The Potential of Genetics in Identifying Women at Lower Risk of Breast Cancer

Alexandre Bolze 1,, Elizabeth T Cirulli 1, Catherine Hajek 1, Jamie M Schnell Blitstein 2, Joseph J Grzymski 2,3
PMCID: PMC10870185  PMID: 38153744

Key Points

Question

Can genetic information identify women for whom it is safe to delay mammogram screening?

Findings

In this case-control study of 25 591 women, 2338 (9.1%) were classified as having low genetic risk for breast cancer; these women exhibited significantly later onset of breast cancer compared with average-risk or high-risk counterparts, indicating a potential to defer mammogram screening by 5 to 10 years.

Meaning

Delaying the age to start mammogram screenings for women at low genetic risk could optimize health care resource allocation.


This case-control study assesses breast cancer incidence among women at low genetic risk compared with women at average risk, evaluating the potential to delay mammography on the basis of genetic risk stratification.

Abstract

Importance

Genetic information is not being used to identify women at lower risk of breast cancer or other diseases in clinical practice.
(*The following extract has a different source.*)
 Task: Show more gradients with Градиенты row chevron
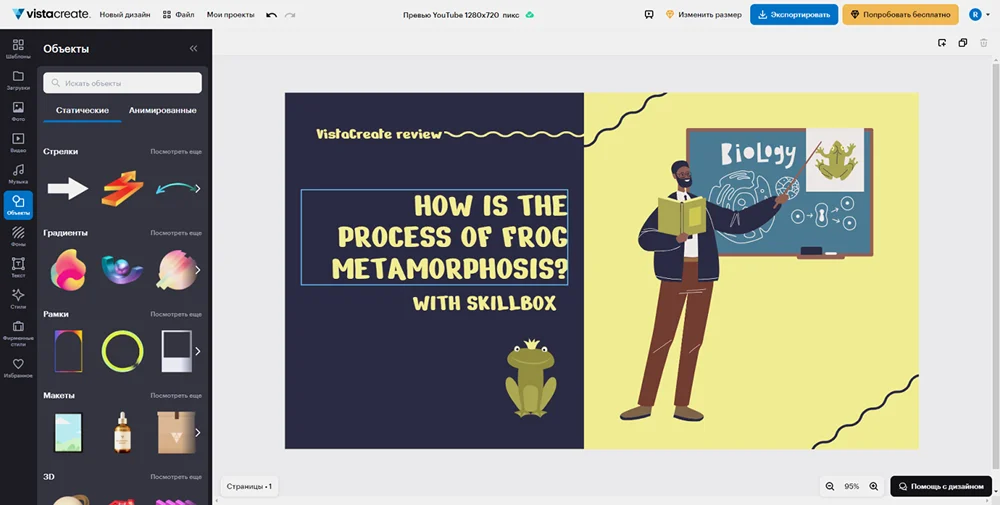(197, 269)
With the new US Preventive Services Task Force guidelines lowering the age for mammogram screening for all, there is a potential benefit in identifying women at lower risk of disease who may defer the start of mammographic screening. This genetic risk-based approach would help mitigate overscreening, associated costs, and anxiety.

Objective

To assess breast cancer incidence and age of onset among women at low genetic risk compared with women at average risk and evaluate the potential to delay mammography on the basis of genetic risk stratification.

Design, Setting, and Participants

This retrospective case-control study included 25 591 women from the Healthy Nevada Project sequenced by Helix between 2018 and 2022. Data extracted from electronic health records at the end of 2022 (mean length of electronic health record available was 12 years) were used for the analysis in 2023.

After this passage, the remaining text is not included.